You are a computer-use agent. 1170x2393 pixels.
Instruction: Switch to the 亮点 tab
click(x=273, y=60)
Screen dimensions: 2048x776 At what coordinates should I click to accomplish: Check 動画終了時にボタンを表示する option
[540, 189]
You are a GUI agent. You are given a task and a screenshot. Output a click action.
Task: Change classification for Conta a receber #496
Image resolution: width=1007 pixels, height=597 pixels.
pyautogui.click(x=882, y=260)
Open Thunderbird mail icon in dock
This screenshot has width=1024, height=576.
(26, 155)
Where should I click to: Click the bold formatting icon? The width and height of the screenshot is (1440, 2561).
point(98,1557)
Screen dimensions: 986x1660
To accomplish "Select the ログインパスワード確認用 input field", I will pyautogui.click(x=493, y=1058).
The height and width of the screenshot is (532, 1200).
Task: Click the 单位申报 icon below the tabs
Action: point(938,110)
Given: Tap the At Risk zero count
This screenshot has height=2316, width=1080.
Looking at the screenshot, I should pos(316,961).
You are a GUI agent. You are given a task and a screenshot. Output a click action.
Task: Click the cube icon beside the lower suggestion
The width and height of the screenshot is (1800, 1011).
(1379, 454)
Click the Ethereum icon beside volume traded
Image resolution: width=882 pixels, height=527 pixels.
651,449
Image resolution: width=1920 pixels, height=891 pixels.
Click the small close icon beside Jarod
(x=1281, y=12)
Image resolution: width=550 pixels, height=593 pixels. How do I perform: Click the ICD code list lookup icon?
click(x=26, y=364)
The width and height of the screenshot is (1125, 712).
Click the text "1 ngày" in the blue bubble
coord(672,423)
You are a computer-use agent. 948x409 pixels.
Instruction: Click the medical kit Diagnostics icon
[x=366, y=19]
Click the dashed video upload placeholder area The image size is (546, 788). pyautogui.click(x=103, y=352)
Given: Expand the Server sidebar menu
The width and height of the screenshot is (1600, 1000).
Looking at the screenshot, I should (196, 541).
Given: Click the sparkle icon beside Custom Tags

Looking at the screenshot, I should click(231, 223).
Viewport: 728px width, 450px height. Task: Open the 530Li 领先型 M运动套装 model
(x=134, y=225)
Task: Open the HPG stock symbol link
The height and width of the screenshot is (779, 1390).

================

Return solely the number of lines in the data that include the word "agent".

- **Result for this exercise**
4